___ DATA RECORDS ___

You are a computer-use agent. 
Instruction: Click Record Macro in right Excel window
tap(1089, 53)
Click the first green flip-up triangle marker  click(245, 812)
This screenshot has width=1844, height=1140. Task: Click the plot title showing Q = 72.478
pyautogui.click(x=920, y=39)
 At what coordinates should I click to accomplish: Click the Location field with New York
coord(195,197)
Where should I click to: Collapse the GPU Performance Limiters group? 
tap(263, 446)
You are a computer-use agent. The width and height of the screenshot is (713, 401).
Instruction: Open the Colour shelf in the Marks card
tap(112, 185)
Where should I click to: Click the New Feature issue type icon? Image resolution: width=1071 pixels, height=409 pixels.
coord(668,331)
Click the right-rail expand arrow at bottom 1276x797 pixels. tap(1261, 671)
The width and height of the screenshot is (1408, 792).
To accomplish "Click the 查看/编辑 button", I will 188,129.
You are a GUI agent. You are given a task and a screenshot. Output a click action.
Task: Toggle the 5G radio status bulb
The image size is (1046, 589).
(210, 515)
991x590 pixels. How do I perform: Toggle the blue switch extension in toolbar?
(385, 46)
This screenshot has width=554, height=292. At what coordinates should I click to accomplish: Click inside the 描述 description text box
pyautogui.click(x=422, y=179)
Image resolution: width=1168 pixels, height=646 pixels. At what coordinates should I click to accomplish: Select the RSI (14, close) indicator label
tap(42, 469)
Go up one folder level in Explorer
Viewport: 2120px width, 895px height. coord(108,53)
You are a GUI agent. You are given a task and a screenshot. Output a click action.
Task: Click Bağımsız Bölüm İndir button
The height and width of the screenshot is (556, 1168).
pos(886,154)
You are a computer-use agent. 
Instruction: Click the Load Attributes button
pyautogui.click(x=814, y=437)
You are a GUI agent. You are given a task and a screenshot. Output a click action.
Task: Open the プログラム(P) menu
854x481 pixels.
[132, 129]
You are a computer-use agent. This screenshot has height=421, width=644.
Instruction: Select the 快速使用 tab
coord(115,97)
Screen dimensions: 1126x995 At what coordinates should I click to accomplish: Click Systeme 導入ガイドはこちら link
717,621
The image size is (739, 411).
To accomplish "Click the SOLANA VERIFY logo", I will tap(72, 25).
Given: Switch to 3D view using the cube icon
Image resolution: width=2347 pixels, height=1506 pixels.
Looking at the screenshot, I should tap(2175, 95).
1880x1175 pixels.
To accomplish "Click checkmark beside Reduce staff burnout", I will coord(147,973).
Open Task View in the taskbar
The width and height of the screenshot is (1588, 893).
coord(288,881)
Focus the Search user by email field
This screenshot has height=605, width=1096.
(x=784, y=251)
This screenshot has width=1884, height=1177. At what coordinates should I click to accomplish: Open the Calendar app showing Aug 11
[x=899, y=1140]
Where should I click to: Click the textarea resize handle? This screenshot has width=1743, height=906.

___

TASK OBJECTIVE —
Whichever lines of the records above hold the word "will" should all be copied out.

WRITTEN SOLUTION —
To accomplish "Click the 查看/编辑 button", I will 188,129.
To accomplish "Click the SOLANA VERIFY logo", I will tap(72, 25).
To accomplish "Click checkmark beside Reduce staff burnout", I will coord(147,973).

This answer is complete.